■ Your assignment ■
Go to the line that contains "Task: Click the QR code on document preview" in the records below and repeat it, and each line after it, exactly through the end, omitting pictures.

Stored data
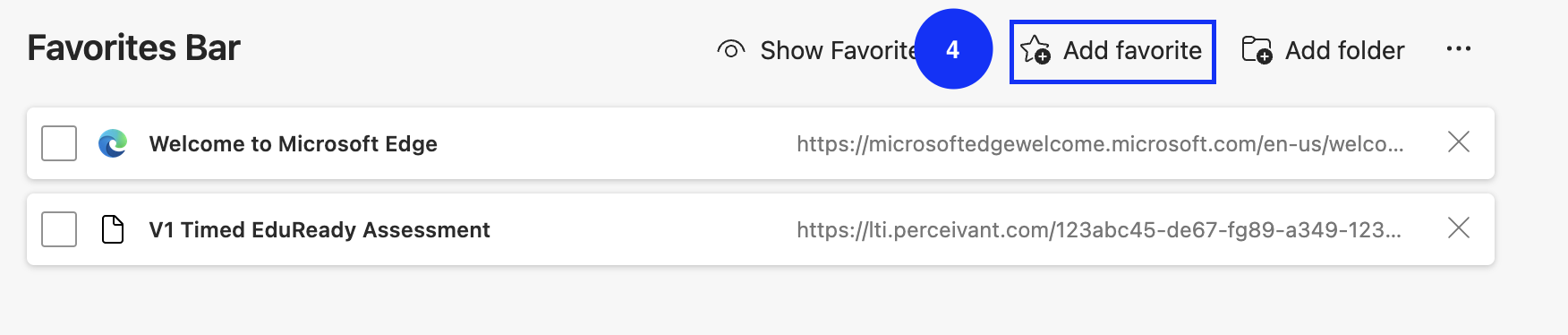Click the Add folder text label
The image size is (1568, 335).
coord(1344,50)
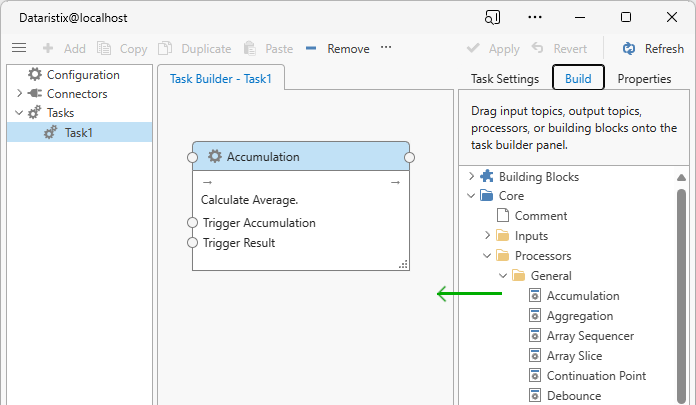The height and width of the screenshot is (405, 696).
Task: Open the hamburger menu icon
Action: click(x=18, y=48)
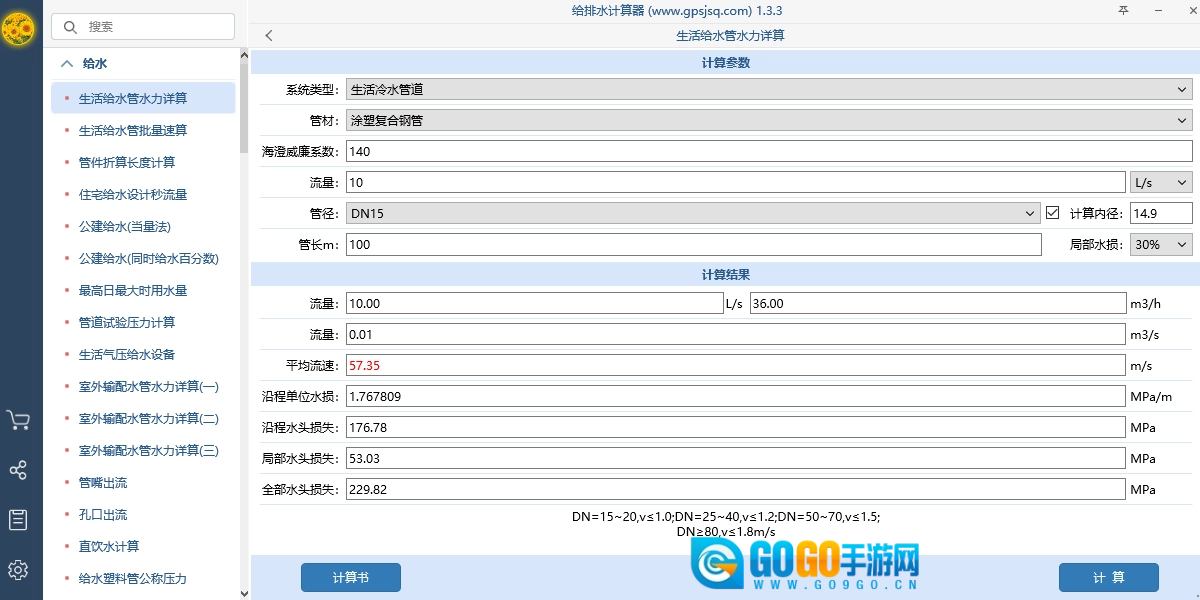This screenshot has height=600, width=1200.
Task: Click the magnifier icon in search box
Action: coord(71,27)
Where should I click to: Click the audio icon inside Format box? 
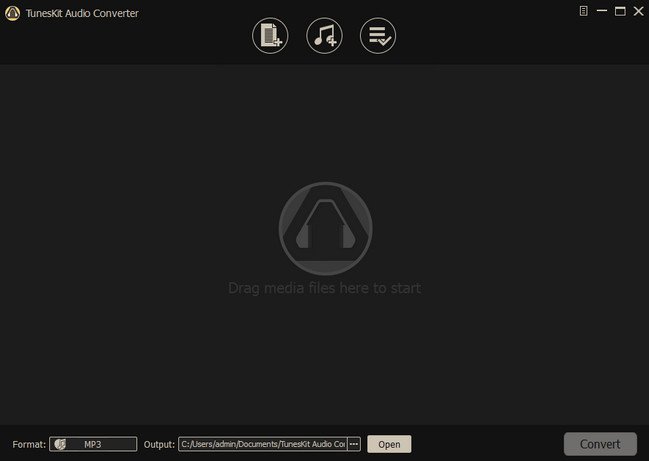[61, 444]
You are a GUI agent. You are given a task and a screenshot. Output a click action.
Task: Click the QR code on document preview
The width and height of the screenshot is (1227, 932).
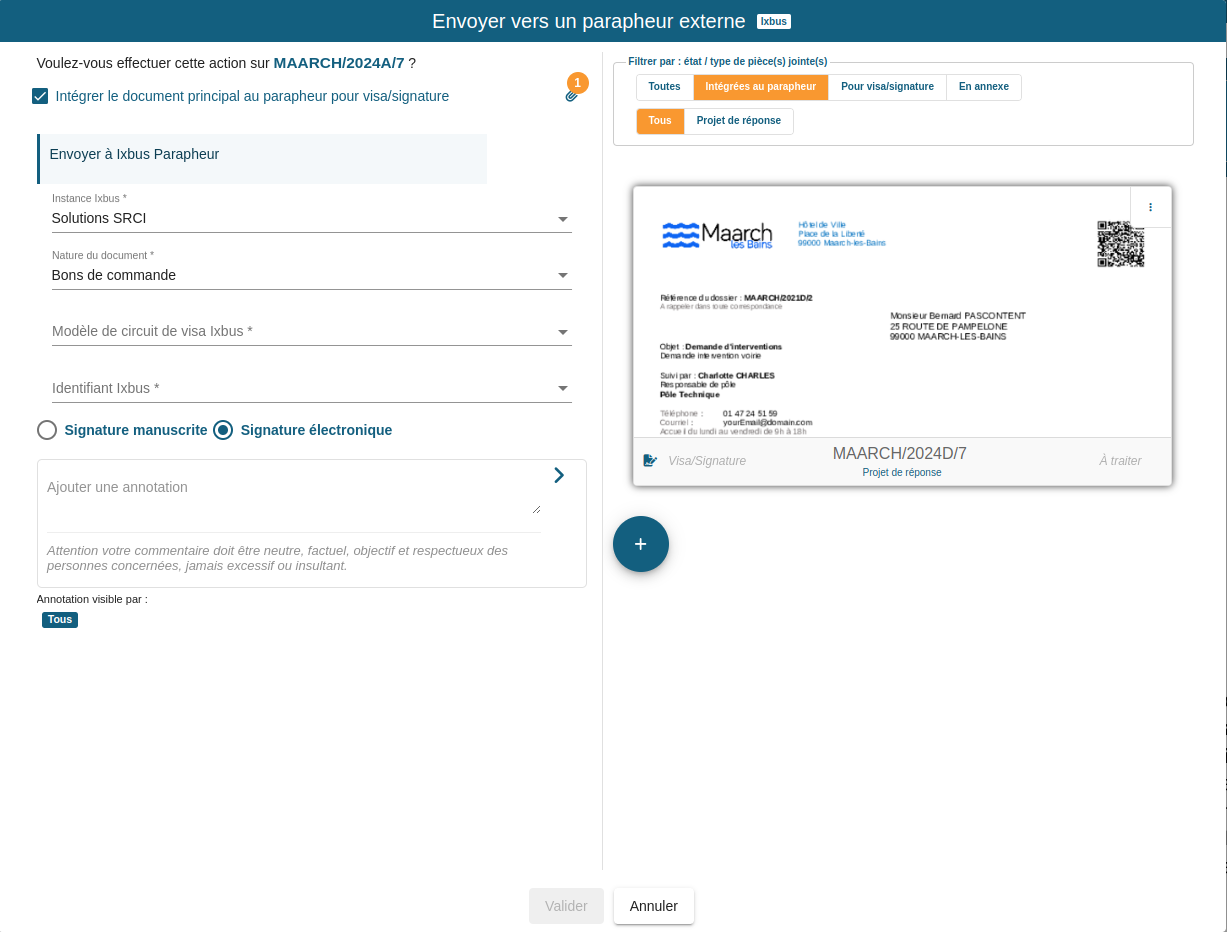[1120, 244]
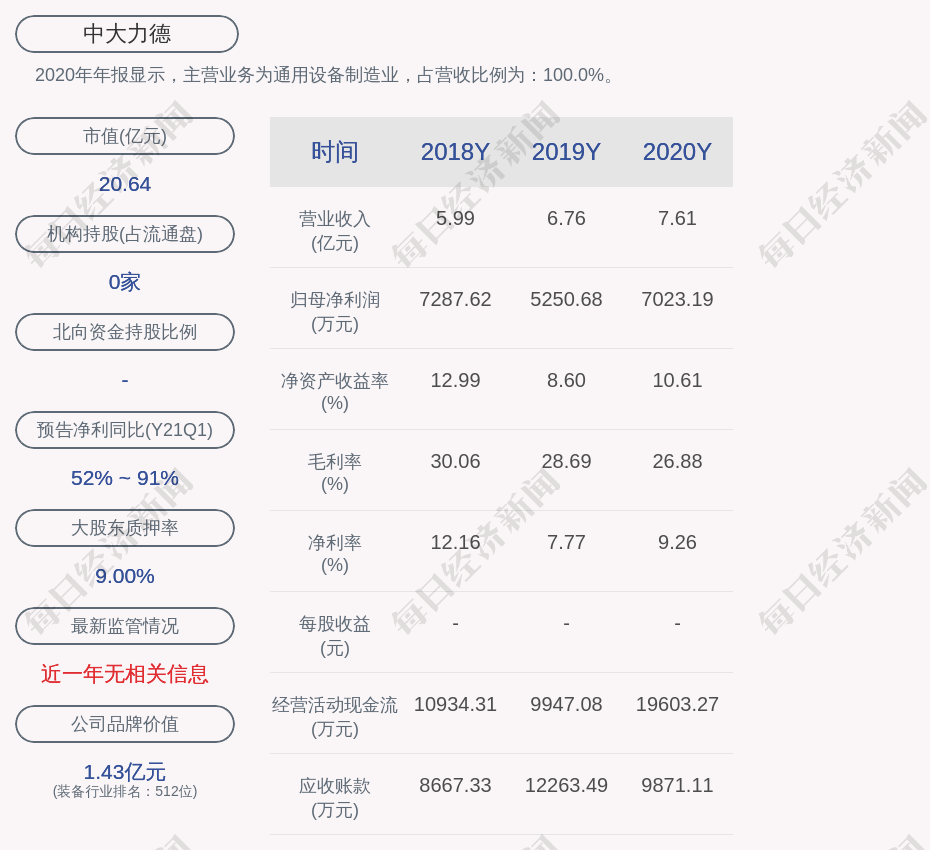The width and height of the screenshot is (930, 850).
Task: Click the 预告净利同比(Y21Q1) label pill
Action: coord(125,430)
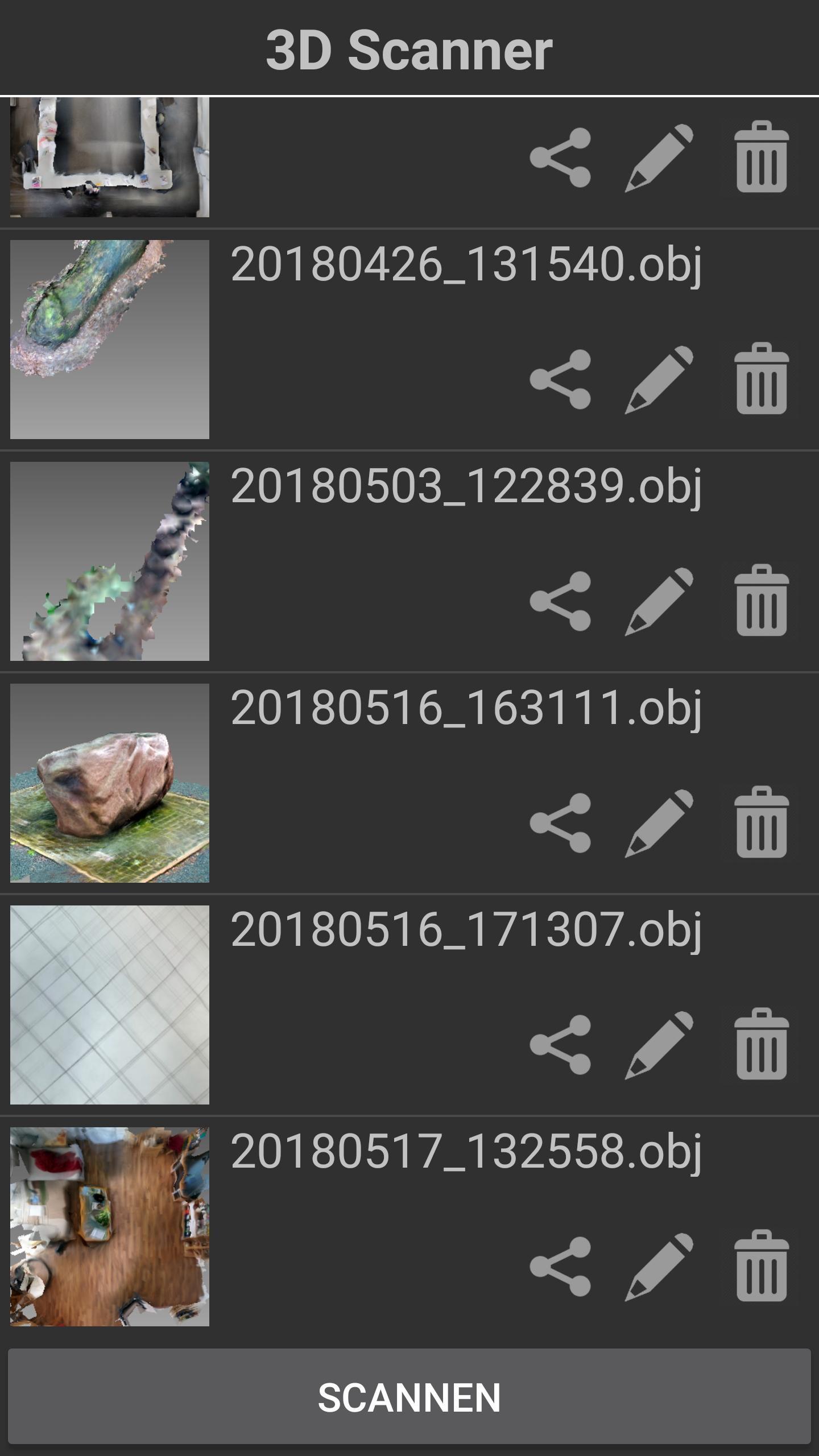
Task: Delete the partially visible top scan
Action: [762, 156]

■ Answer for the task ■
Task: Click the QR code on document preview
The width and height of the screenshot is (1227, 932).
[1120, 244]
The width and height of the screenshot is (930, 850).
Task: Click the 预告净利同比(Y21Q1) label pill
Action: coord(125,430)
Task: Delete the partially visible top scan
Action: [762, 156]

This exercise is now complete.